SUPPLIED ENTRIES:

....

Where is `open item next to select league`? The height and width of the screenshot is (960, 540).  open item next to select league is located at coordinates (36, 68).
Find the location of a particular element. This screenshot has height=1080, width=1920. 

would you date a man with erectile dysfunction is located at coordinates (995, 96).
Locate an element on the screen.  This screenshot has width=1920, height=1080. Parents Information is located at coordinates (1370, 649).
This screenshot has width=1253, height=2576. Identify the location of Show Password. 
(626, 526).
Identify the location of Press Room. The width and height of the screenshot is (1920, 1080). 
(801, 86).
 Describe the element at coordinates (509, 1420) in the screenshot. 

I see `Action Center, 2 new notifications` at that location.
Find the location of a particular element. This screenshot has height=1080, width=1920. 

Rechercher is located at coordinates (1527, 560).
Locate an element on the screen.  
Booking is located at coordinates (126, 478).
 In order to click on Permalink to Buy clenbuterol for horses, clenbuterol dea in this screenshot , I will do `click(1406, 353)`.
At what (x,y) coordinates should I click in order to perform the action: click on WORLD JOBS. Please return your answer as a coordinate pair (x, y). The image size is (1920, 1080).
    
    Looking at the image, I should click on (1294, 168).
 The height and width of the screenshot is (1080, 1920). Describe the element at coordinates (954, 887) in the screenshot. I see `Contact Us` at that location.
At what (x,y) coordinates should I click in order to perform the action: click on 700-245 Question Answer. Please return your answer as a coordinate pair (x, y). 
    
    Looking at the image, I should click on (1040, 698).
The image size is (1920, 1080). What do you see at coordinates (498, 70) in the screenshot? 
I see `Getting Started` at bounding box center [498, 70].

....

TASK PROMPT:
Reproduce the records verbatim between the lines holding "coordinates (1370, 649)." and "Looking at the image, I should click on (1040, 698).", inclusive.

ANSWER BELOW:
Locate an element on the screen.  This screenshot has width=1920, height=1080. Parents Information is located at coordinates (1370, 649).
This screenshot has width=1253, height=2576. Identify the location of Show Password. 
(626, 526).
Identify the location of Press Room. The width and height of the screenshot is (1920, 1080). 
(801, 86).
 Describe the element at coordinates (509, 1420) in the screenshot. 

I see `Action Center, 2 new notifications` at that location.
Find the location of a particular element. This screenshot has height=1080, width=1920. 

Rechercher is located at coordinates (1527, 560).
Locate an element on the screen.  
Booking is located at coordinates (126, 478).
 In order to click on Permalink to Buy clenbuterol for horses, clenbuterol dea in this screenshot , I will do `click(1406, 353)`.
At what (x,y) coordinates should I click in order to perform the action: click on WORLD JOBS. Please return your answer as a coordinate pair (x, y). The image size is (1920, 1080).
    
    Looking at the image, I should click on (1294, 168).
 The height and width of the screenshot is (1080, 1920). Describe the element at coordinates (954, 887) in the screenshot. I see `Contact Us` at that location.
At what (x,y) coordinates should I click in order to perform the action: click on 700-245 Question Answer. Please return your answer as a coordinate pair (x, y). 
    
    Looking at the image, I should click on (1040, 698).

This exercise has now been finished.